Here the job is to copy the data exactly and to exclude every image from it.

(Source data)
*** Begin section ***

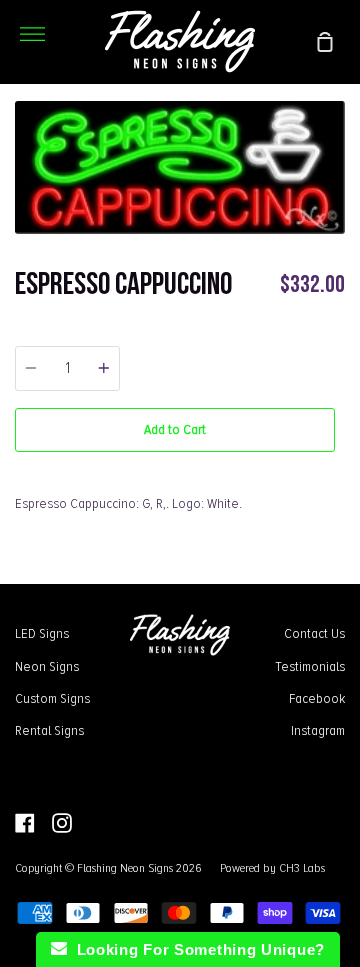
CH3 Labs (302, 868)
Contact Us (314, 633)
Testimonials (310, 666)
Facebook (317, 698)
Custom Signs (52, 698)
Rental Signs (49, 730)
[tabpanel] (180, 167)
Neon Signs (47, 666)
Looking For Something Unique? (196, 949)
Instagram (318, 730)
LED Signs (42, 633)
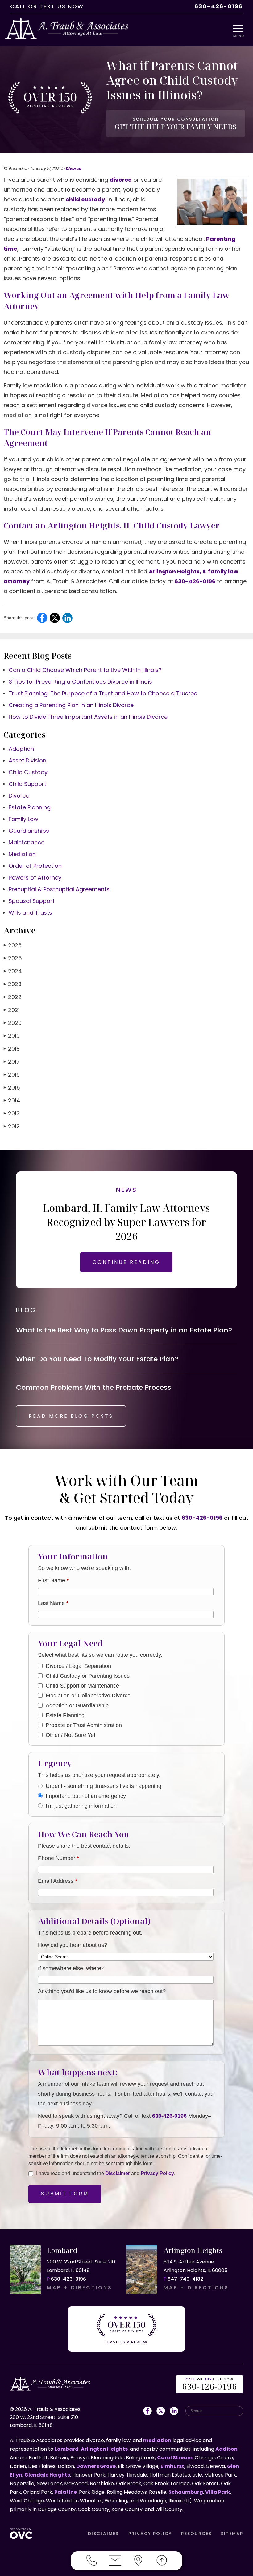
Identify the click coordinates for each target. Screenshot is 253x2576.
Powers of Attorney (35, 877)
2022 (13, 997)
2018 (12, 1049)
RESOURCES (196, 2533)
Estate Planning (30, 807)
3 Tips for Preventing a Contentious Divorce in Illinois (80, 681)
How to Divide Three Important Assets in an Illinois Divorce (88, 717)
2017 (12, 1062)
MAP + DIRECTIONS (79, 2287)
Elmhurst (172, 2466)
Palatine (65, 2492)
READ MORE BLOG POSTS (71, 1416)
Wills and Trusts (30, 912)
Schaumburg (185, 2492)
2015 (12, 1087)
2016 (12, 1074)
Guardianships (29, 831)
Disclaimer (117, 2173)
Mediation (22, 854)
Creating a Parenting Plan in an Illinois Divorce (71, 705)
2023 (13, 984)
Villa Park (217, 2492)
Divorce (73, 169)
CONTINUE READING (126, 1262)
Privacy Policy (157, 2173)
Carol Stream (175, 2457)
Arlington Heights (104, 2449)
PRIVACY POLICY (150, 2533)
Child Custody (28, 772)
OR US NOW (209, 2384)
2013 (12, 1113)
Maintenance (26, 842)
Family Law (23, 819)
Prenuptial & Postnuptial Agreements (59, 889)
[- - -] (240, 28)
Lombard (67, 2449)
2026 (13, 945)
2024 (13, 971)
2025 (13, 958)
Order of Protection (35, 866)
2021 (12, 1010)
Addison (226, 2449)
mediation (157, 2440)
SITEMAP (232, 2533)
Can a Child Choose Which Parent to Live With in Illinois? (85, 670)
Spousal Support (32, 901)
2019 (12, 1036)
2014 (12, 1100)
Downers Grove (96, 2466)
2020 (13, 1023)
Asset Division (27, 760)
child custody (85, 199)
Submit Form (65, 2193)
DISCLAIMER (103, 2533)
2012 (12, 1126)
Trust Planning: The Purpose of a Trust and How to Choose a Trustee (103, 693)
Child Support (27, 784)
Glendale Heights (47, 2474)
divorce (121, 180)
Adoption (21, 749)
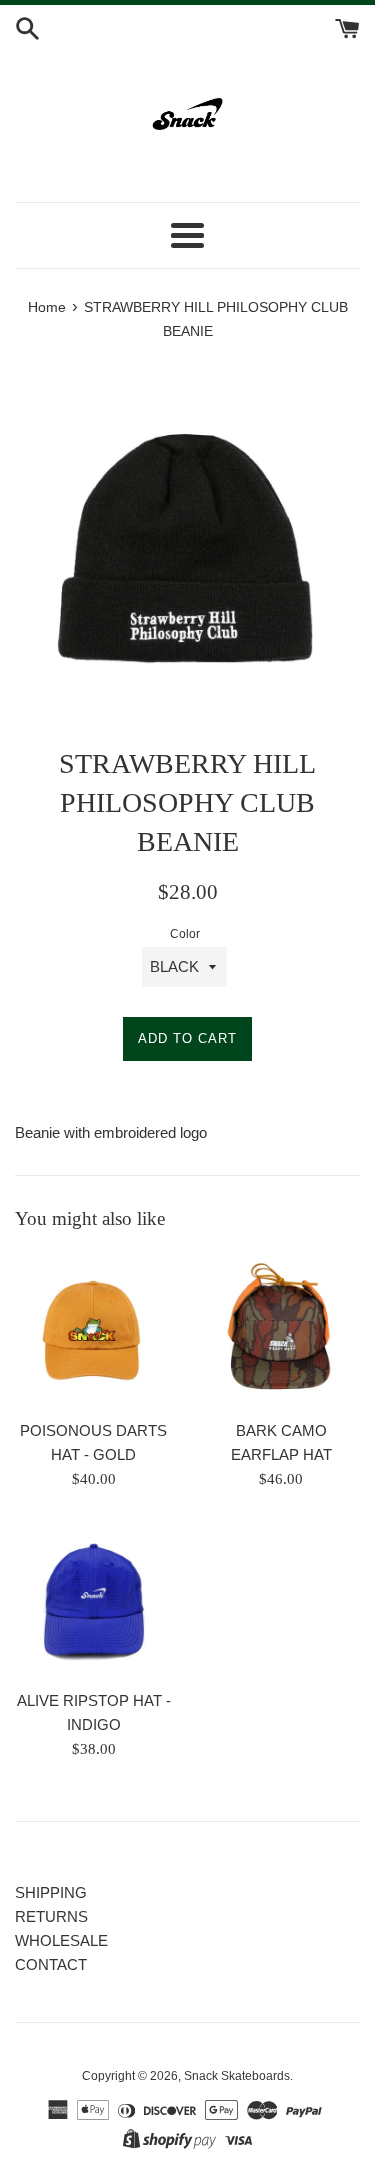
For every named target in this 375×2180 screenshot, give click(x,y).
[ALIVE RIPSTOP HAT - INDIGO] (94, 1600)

*** End section ***

Task response:
CH3 Labs (302, 868)
Contact Us (314, 633)
Testimonials (310, 666)
Facebook (317, 698)
Custom Signs (52, 698)
Rental Signs (49, 730)
[tabpanel] (180, 167)
Neon Signs (47, 666)
Looking For Something Unique? (196, 949)
Instagram (318, 730)
LED Signs (42, 633)
Identify the click coordinates for each target. Screenshot is 253x2576.
Powers of Attorney (35, 877)
2022 (13, 997)
2018 (12, 1049)
RESOURCES (196, 2533)
Estate Planning (30, 807)
3 Tips for Preventing a Contentious Divorce in Illinois (80, 681)
How to Divide Three Important Assets in an Illinois Divorce (88, 717)
2017 (12, 1062)
MAP + DIRECTIONS (79, 2287)
Elmhurst (172, 2466)
Palatine (65, 2492)
READ MORE BLOG POSTS (71, 1416)
Wills and Trusts (30, 912)
Schaumburg (185, 2492)
2015 (12, 1087)
2016 (12, 1074)
Guardianships (29, 831)
Disclaimer (117, 2173)
Mediation (22, 854)
Creating a Parenting Plan in an Illinois Divorce (71, 705)
2023 (13, 984)
Villa Park (217, 2492)
Divorce (73, 169)
CONTINUE READING (126, 1262)
Privacy Policy (157, 2173)
Carol Stream (175, 2457)
Arlington Heights (104, 2449)
PRIVACY POLICY (150, 2533)
Child Custody (28, 772)
OR US NOW (209, 2384)
2013 (12, 1113)
Maintenance (26, 842)
Family Law (23, 819)
Prenuptial & Postnuptial Agreements (59, 889)
[- - -] (240, 28)
Lombard (67, 2449)
2026 (13, 945)
2024 (13, 971)
2025 (13, 958)
Order of Protection (35, 866)
2021 (12, 1010)
Addison (226, 2449)
mediation (157, 2440)
SITEMAP (232, 2533)
Can a Child Choose Which Parent to Live With in Illinois? (85, 670)
Spousal Support (32, 901)
2019 (12, 1036)
2014 (12, 1100)
Downers Grove (96, 2466)
2020 (13, 1023)
Asset Division (27, 760)
child custody (85, 199)
Submit Form (65, 2193)
DISCLAIMER (103, 2533)
2012 (12, 1126)
Trust Planning: The Purpose of a Trust and How to Choose a Trustee (103, 693)
Child Support (27, 784)
Glendale Heights (47, 2474)
divorce (121, 180)
Adoption (21, 749)
For every named target in this 375×2180 screenshot, give click(x,y).
[ALIVE RIPSTOP HAT - INDIGO] (94, 1600)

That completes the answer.